Like most former child actors, Wil Wheaton gets this question a lot. On request he politely rattles off his more memorable credits, all of them more than a decade old: a starring role in the 1986 Rob Reiner film “Stand by Me,” five years as squeaky-clean teen Wesley Crusher on the TV series “Star Trek: The Next Generation.” He doesn’t try jogging the man’s memory by mentioning his new career as a writer. For four years he’s had a popular blog, wilwheaton.net, postings from which form the basis for his new book “Just a Geek.” It’s cool enough that cult writer Neil Gaiman, author of “The Sandman” graphic novel series, provided the foreword to “Geek.” But Wheaton knows that to the general population, he’s frozen in time, a perpetual adolescent. “I can tell when they’re running a lot of my episodes on cable,” he says later, with a shrug.

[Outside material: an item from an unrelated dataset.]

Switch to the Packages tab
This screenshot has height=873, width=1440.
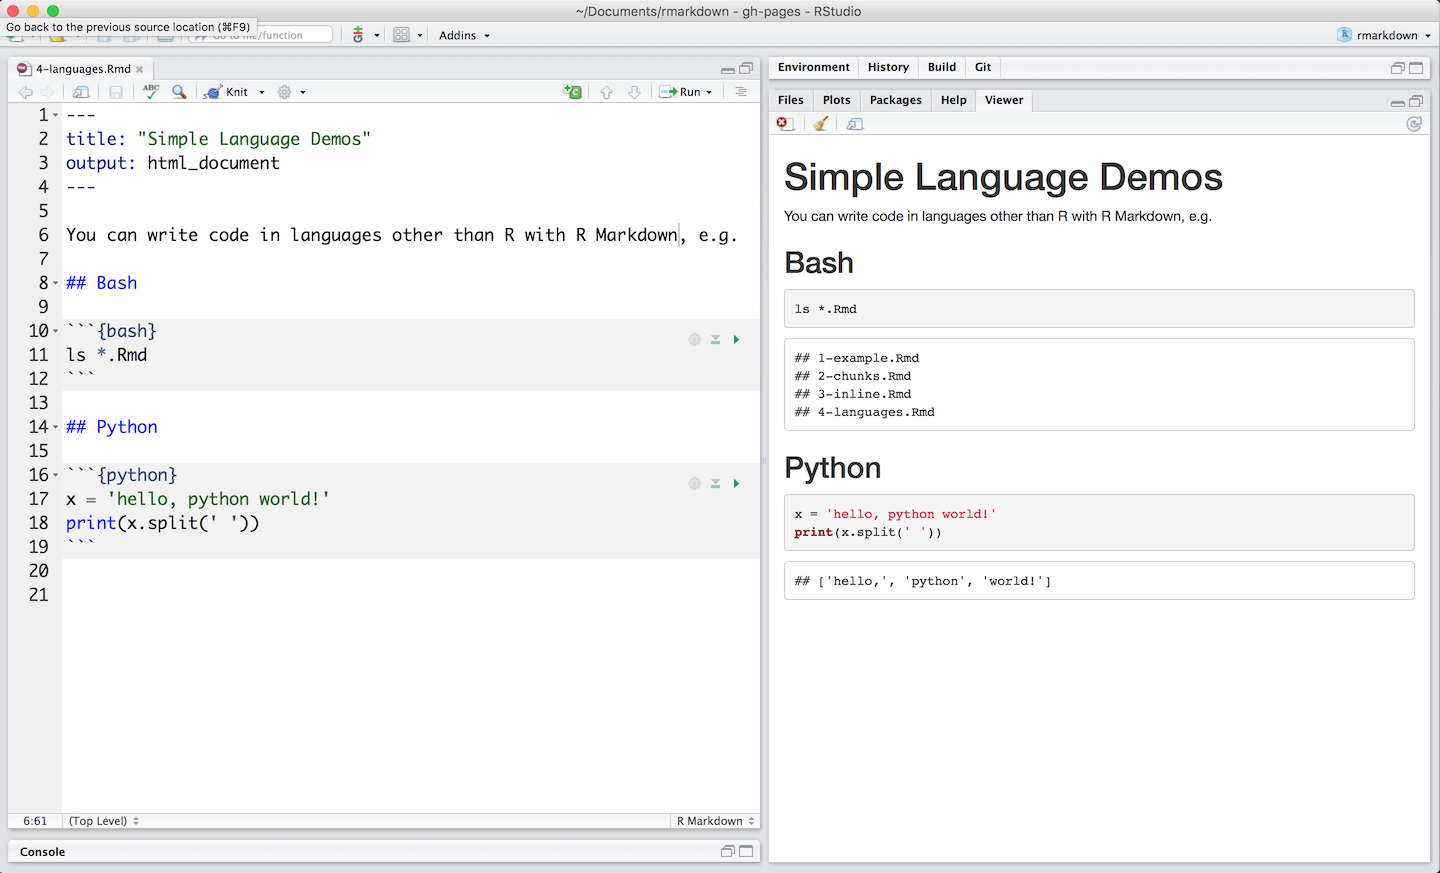(x=895, y=100)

Back at the pub, the man’s eyes light up. Everyone, it seems, is a Trekkie. After naming his favorite episodes, he roars, “Man, why did you give up acting?”
At 32, Wheaton hasn’t, though it may appear that way. Before making a graceful exit, he explains to his new fan what every actor knows. Sometimes you don’t give up, but Hollywood loses your number anyway. Even with this stranger, he’s unflinchingly honest about his fall from grace. Baring his soul, after all, has opened the door for him to have what F. Scott Fitzgerald once said was impossible in American life: a second act.

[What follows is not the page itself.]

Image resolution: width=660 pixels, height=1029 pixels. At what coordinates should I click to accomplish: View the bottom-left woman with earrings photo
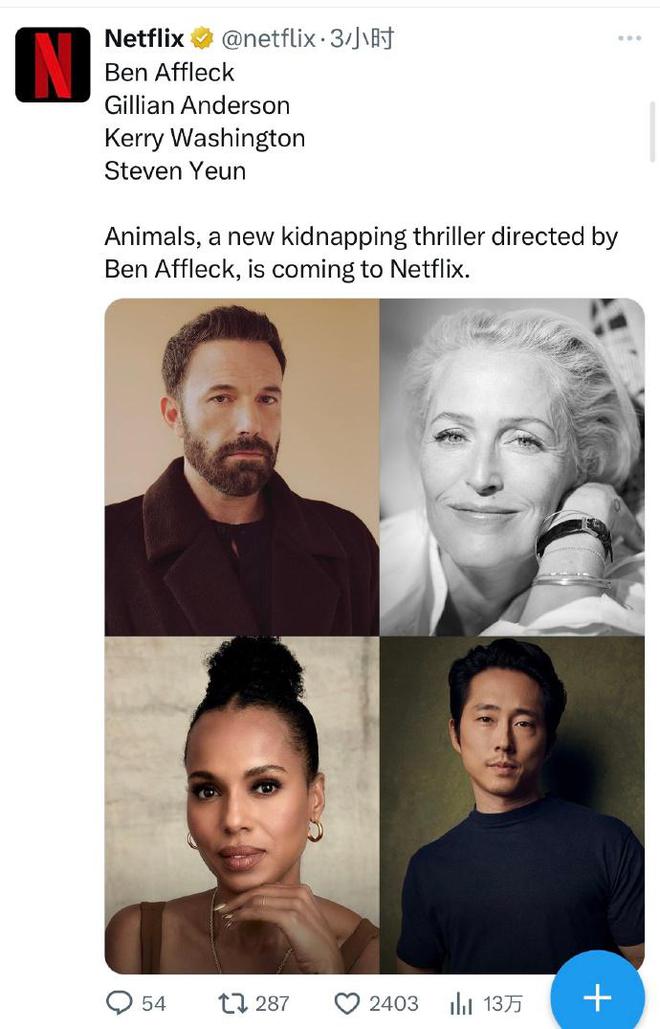pos(242,805)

It was a similar fan encounter at a sports bar in 2000 that made that second act possible, even as it sank Wheaton into a funk. After a waitress asked him if he “used to be” an actor, he decided to “prove to everyone that quitting ‘Star Trek’ wasn’t a mistake” by building a personal website. But what began as ego stroking segued into a soul-baring examination of the wrong turns, adolescent mistakes and ego-battering disappointments he’s had since walking away from the popular “Star Trek” spinoff in 1990. “I examined my life and realized I was everything I hate,” he says. “And that’s what ended up in the book.”
Though Wheaton briefly turned his back on Hollywood in the ‘90s, passing on a role in “Primal Fear” (a decision he regrets) and briefly working for a software company in Kansas, in recent years he’s been struggling to catch Hollywood’s attention. With the exception of voice work in animation and video games (Cartoon Network’s “Teen Titans” and video games Grand Theft Auto: San Andreas and Ghost Recon 2), he’s scored mostly near-misses and forgettable independent movies. Even a brief return to the Enterprise fell flat: His scenes for the 2002 film “Star Trek: Nemesis” ended up on the cutting-room floor.

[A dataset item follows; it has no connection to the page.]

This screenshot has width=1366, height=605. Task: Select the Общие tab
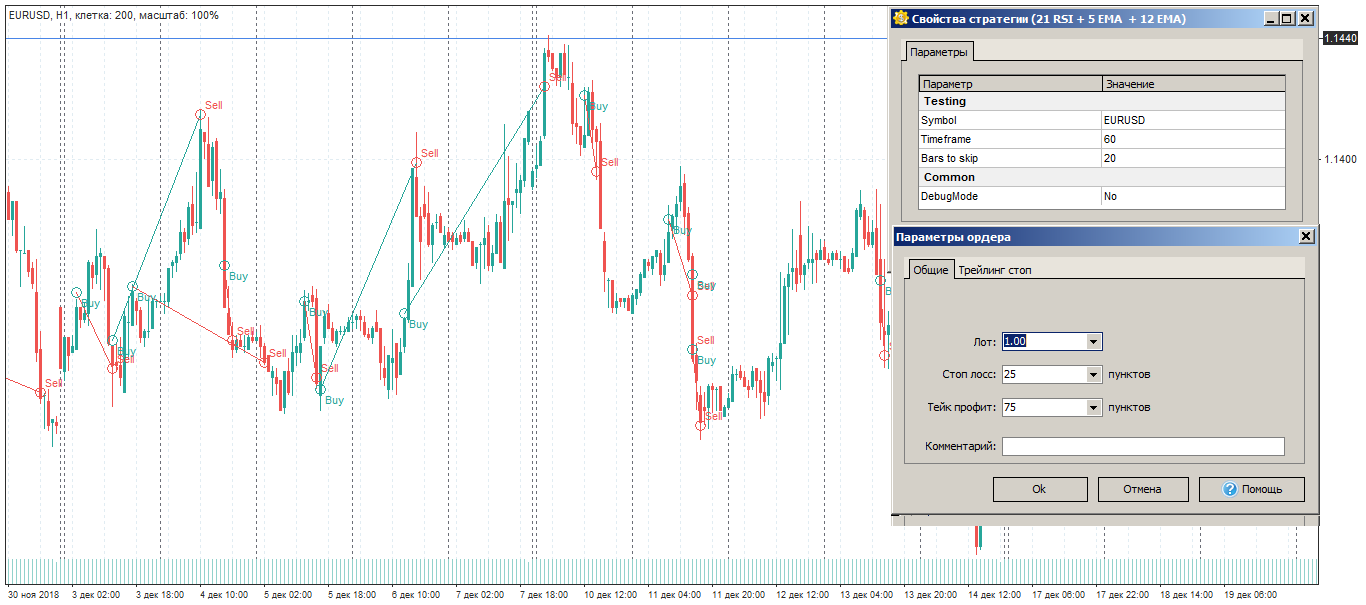[x=931, y=270]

“I don’t expect people to feel sorry for me,” he says, his voice raspy from a lingering cold. “But in the early years of my website, someone sent me an e-mail saying, ‘You never talk about yourself,’ ” Wheaton recalls. “And [my next post was] OK, I’m scared and I’m frustrated and I’m working so hard but no matter what I do, I can’t get ahead. You wanted to know, now you do.”
After Wheaton was inundated with positive e-mails, he knew the site’s purpose could no longer be simple self-promotion. “I realized pretty quickly that I had an opportunity, if I didn’t screw it up, to make a positive difference in people’s lives.”
The resulting blog entries that make up “Just a Geek” are a mix of cautionary tales, sentiment (he writes about his wife of five years, Anne, and stepsons Nolan and Ryan) and repentance. “When I look back on my life from 16 to 21, I’m ashamed of myself,” he says. “I was such a jerk, because I really believed my own hype. And every now and then I get an e-mail from someone who says, you are so different now from when I met you when you were 19. And I have to say I’m sorry I thought I was such hot [stuff], because in order to be a good husband and a good parent, I need to take responsibility for the person I used to be.”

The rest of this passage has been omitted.